Long term interest rates which remained very low throughout that series of events, because there was already a flight to safety, and already home equity was not considered safe. Since we are so strongly led to see credit as causal, this looked like a credit supply phenomenon, and those low rates were interpreted to be stimulative. It's the central bank and our collective notion of acceptable public policy that has a behavioral bias. Those low rates were shouting that bad things were on the horizon. Some will find this unbelievable, but I think that if the Fed had lowered rates in late 2005, and kept the Fed Funds rate at, say, 4%, long term rates would have moved higher, residential investment would have stabilized, buyers would have returned to the housing market, and the CDO boom would never have occurred. The CDO boom was a product of the flight to safety, both by investors and by home owners fleeing the housing market. A credit supply shock view meant that we saw a flight from the housing market as a positive - a correction. But, a negative housing supply shock view would have properly led us to notice that was a sign of severe dislocation.
It seems to me that, in practice, behavioral finance is simply collective attribution error. We were convinced that there were these massive forces of irrational actors in the marketplace, and given any support, they would re-enter the housing market and push everything out of whack. MS&V attribute the end of the boom to changing sentiment. Surely this is true. The difference in interpretation here is whether we encourage that change in sentiment to disastrous ends or work to counter it and stabilize it. At that point, monetary and credit policy become endogenous, and our interpretations of these cycles become self-fulfilling prophecies. They note, by the way, that these crises tend to be worse in economies with constrained monetary policy. Yet, since the cause of the crises is determined to be excess credit, this interpretation of the cycle leads us to put self-imposed limits on monetary and credit policy. With that interpretation, it would seem like madness to try to provide stability if that is only going to encourage more borrowing.
MS&V note that GDP forecasts tend to be too optimistic going into the bust, in that they don't reflect what MS&V find to be predictable declines after the boom in household debt. To the point above, it seems that forecasts which did shade lower would also become endogenous, because this would encourage more growth oriented monetary and credit policies. I wonder if forecasts in 2006 had been lower, would we have accepted looser monetary policy? I'm not sure we would have. The drop in growth comes from this paradigm that views credit as a disease and stability as dangerous. The drop in growth was a choice, even if it was a choice we didn't admit or understand we were making.
It is telling that the howls of protest in late 2008 weren't complaints that stabilizing monetary policy had been tardy. The complaints were that policy should have been tighter in 2004 or 2006 or 2008. And the chorus of ad hoc inflation phobia that claimed inflation was actually high in 2004 and 2005 if you counted home prices as part of the basket of consumer prices suddenly turned to silence when home prices were dropping by double digits. To do anything about that "deflation" would be a "bail out" don't ya know? And it would only encourage that dangerous credit supply that leads to crises. The credit supply thesis has an endogeneity problem.
Maybe you could say the housing supply thesis has an endogeneity problem too, and that Canada, Australia, etc. are just kicking the debt can down the road. At least their result has option value.

-----

Task list:
1 – Translate into Spanish this sentence from the passage on housing and credit: "The credit supply thesis has an endogeneity problem."
2 – Quote the stretch of the passage on housing and credit from "MS&V note that" through "we were making.".
3 – List every distinct year that the passage on housing and credit mentions.

-----

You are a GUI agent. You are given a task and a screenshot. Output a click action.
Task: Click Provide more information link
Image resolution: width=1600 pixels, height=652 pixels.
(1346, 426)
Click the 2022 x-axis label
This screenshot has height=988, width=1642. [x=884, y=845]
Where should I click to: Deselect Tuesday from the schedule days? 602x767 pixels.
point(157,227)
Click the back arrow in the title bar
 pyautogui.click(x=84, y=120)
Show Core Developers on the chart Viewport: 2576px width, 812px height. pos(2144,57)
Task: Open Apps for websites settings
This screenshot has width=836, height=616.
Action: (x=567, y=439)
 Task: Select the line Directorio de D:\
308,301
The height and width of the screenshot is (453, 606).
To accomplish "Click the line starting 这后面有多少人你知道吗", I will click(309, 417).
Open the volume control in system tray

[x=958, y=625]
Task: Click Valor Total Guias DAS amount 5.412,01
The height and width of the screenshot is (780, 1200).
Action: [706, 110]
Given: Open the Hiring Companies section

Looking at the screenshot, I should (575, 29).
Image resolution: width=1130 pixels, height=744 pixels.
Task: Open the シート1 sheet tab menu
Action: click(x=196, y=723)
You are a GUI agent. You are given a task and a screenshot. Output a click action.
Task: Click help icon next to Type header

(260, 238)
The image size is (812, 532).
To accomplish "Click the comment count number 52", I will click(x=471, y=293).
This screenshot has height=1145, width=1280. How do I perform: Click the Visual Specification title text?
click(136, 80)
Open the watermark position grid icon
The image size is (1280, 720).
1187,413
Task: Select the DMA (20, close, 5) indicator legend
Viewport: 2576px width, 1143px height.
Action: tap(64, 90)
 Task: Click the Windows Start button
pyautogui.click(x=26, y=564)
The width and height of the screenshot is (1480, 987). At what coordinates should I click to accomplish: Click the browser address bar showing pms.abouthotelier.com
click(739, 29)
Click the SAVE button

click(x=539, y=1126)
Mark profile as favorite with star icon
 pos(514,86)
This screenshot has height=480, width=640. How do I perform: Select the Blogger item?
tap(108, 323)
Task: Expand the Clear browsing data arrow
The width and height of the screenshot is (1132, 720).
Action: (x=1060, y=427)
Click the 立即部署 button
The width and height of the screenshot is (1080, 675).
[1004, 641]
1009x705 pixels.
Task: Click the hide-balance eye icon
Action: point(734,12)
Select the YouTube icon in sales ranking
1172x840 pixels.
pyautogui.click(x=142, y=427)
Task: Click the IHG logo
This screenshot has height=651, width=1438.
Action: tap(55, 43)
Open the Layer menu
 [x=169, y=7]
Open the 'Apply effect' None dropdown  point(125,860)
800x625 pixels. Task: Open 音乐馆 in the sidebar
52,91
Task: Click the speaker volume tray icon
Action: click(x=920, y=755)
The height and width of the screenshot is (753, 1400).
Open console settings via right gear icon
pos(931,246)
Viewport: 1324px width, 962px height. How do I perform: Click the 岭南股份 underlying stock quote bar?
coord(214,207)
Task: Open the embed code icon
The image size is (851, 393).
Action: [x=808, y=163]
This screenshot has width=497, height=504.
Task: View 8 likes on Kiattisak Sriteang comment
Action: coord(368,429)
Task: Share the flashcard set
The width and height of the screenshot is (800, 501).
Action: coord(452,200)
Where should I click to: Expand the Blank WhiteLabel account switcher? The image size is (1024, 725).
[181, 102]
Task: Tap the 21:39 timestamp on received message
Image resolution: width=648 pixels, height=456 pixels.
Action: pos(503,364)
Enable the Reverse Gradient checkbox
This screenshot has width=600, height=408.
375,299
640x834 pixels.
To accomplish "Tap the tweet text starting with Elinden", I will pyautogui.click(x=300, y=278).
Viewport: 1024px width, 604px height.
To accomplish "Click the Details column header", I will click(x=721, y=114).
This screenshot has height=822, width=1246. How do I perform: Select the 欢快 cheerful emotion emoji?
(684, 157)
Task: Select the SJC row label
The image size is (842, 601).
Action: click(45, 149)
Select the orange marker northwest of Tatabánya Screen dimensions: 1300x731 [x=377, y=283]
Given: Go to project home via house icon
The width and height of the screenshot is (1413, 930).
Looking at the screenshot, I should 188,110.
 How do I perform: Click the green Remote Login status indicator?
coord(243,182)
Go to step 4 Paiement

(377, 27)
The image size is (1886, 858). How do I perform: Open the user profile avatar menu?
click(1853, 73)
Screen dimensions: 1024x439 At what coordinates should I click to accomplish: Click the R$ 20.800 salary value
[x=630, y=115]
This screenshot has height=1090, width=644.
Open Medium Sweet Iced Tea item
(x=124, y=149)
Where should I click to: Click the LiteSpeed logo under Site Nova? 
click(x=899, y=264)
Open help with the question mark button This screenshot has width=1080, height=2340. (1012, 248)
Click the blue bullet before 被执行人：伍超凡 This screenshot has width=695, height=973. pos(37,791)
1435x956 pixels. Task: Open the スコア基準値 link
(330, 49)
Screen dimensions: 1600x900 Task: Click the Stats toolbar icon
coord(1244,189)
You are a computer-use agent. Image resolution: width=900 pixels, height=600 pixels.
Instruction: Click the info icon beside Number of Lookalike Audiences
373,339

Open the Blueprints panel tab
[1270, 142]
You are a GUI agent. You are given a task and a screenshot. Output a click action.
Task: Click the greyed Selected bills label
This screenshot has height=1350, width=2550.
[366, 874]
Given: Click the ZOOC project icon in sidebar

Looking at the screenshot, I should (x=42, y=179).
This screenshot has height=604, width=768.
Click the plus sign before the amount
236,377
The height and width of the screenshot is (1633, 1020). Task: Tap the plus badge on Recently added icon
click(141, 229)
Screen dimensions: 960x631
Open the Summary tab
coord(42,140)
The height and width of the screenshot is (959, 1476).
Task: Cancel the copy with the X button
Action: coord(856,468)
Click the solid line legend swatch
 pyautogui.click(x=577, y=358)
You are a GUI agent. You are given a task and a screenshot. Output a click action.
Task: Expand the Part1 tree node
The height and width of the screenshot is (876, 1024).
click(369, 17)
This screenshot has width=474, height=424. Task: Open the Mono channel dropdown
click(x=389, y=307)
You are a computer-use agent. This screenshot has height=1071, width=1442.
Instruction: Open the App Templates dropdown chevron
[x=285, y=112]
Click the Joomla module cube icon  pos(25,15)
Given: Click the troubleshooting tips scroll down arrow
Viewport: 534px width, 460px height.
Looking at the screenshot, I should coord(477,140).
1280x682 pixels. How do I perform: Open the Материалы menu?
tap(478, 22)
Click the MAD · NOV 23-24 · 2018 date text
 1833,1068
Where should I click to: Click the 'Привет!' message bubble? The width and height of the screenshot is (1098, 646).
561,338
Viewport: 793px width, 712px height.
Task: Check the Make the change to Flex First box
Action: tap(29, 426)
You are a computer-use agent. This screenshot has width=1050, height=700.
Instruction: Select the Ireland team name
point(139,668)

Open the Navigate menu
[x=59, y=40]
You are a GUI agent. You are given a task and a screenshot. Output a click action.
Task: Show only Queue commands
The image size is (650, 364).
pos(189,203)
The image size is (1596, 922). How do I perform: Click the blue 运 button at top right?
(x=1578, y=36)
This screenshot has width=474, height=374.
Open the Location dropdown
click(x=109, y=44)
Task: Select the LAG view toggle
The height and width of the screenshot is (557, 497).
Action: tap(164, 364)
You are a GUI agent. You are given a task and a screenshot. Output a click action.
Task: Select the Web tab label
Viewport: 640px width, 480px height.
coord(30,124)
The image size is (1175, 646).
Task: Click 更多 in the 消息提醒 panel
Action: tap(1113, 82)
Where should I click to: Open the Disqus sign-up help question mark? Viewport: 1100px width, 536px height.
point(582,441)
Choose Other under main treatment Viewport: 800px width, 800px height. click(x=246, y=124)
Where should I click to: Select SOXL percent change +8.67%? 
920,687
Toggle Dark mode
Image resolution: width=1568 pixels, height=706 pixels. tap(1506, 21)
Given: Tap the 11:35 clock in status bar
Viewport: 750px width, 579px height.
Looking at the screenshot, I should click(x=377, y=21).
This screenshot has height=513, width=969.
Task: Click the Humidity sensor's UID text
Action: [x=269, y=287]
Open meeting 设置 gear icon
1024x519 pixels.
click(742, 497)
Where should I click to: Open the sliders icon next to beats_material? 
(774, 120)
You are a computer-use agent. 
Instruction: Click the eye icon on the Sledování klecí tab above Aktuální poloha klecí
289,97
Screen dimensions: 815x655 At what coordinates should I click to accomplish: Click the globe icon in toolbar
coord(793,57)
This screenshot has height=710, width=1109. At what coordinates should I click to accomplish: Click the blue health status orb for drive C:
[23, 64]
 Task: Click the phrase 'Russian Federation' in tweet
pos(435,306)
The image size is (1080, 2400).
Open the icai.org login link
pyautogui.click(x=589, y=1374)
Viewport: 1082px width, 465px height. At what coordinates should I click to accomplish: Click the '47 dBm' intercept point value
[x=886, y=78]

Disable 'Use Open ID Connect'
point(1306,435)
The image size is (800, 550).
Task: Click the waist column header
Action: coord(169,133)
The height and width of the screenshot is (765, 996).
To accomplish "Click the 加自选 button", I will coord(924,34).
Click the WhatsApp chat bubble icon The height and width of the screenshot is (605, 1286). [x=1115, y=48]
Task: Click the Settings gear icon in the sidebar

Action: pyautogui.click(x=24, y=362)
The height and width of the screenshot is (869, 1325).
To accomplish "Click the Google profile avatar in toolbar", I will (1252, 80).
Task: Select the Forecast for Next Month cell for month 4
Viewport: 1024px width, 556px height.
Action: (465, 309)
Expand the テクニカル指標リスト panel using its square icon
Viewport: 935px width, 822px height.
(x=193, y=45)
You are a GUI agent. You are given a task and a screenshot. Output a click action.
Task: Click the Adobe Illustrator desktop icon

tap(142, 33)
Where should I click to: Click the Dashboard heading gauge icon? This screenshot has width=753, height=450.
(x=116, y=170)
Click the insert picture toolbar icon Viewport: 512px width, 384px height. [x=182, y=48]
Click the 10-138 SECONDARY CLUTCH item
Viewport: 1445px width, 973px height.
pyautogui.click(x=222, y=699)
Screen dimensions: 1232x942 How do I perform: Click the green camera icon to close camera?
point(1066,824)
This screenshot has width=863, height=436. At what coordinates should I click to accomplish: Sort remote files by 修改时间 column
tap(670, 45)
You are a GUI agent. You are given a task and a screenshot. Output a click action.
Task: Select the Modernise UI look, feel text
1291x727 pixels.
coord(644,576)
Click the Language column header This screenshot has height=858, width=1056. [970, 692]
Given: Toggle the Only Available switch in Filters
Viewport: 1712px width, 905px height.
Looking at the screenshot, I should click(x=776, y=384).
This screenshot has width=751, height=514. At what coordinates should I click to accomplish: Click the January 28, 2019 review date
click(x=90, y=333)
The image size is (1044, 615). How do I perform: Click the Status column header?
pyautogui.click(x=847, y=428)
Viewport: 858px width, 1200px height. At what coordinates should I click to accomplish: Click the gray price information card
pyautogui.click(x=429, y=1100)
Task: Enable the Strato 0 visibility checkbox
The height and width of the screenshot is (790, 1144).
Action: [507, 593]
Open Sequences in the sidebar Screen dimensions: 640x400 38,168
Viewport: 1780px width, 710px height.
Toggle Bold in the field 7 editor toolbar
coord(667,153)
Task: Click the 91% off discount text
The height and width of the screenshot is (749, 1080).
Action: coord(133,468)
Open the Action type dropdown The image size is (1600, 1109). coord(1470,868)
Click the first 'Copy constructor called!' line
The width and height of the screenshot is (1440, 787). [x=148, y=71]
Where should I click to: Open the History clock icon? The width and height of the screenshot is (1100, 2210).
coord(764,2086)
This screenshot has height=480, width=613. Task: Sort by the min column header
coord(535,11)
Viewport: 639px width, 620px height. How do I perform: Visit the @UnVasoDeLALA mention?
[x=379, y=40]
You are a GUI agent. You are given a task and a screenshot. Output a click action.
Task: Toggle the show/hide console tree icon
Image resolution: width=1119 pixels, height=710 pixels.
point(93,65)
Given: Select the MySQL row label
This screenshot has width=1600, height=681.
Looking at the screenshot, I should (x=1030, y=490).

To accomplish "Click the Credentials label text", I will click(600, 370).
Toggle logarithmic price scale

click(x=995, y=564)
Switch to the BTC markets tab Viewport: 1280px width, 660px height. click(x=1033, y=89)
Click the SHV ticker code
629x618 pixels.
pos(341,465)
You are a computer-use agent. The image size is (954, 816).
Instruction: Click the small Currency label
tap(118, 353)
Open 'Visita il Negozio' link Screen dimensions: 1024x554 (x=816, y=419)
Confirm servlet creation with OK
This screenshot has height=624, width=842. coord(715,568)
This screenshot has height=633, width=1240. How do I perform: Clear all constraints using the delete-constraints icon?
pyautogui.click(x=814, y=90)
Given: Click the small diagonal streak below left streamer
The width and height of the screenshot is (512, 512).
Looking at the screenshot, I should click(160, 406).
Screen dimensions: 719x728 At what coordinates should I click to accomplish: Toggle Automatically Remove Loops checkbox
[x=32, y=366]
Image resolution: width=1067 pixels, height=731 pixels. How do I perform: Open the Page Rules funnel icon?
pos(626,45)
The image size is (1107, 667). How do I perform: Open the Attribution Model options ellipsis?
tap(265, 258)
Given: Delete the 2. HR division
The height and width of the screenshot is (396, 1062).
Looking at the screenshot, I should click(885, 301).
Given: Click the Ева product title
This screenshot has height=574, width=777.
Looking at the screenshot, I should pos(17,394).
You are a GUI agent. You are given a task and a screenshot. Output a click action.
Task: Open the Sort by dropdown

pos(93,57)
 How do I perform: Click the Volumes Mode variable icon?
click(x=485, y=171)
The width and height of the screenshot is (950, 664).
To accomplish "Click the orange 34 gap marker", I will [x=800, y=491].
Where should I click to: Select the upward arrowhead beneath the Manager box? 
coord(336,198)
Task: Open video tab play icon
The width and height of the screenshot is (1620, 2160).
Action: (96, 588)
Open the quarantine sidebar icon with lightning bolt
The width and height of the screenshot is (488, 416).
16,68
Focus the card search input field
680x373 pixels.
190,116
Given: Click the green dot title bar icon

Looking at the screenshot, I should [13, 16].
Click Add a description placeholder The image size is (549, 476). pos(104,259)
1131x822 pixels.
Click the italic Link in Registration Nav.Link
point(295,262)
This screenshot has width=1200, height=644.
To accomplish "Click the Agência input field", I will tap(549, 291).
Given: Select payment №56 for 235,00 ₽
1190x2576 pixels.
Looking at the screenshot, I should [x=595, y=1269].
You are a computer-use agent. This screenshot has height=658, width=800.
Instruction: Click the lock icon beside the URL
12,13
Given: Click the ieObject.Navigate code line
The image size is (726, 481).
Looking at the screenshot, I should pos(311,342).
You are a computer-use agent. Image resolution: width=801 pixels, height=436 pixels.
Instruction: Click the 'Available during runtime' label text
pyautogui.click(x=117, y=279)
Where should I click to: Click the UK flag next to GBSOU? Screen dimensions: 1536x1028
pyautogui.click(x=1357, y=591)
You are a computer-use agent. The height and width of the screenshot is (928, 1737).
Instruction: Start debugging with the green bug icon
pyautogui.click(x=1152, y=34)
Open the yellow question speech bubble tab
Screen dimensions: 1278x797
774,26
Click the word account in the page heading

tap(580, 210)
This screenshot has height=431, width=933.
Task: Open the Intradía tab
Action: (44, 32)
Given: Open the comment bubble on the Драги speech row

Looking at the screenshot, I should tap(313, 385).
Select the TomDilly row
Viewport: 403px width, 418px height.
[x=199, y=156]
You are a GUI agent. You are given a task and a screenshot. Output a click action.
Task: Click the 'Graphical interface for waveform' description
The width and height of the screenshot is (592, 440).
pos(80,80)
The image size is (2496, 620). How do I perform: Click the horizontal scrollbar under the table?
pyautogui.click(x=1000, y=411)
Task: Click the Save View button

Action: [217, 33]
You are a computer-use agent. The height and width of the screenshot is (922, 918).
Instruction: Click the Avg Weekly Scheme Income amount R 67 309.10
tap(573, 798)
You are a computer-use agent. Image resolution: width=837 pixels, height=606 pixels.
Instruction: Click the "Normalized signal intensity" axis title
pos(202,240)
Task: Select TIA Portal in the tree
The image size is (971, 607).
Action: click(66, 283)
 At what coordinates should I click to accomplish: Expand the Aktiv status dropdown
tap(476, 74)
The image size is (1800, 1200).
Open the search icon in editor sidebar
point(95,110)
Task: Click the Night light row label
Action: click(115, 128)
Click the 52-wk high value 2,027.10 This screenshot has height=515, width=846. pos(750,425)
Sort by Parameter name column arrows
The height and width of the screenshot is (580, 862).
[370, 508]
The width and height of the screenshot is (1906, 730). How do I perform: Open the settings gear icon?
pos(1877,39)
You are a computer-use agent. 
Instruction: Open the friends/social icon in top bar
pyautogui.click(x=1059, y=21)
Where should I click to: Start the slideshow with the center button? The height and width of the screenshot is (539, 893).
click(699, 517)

-----

Answers to the exercise:
1 – La tesis de la oferta de crédito tiene un problema de endogeneidad.

2 –
MS&V note that GDP forecasts tend to be too optimistic going into the bust, in that they don't reflect what MS&V find to be predictable declines after the boom in household debt. To the point above, it seems that forecasts which did shade lower would also become endogenous, because this would encourage more growth oriented monetary and credit policies. I wonder if forecasts in 2006 had been lower, would we have accepted looser monetary policy? I'm not sure we would have. The drop in growth comes from this paradigm that views credit as a disease and stability as dangerous. The drop in growth was a choice, even if it was a choice we didn't admit or understand we were making.

3 – 2004, 2005, 2006, 2008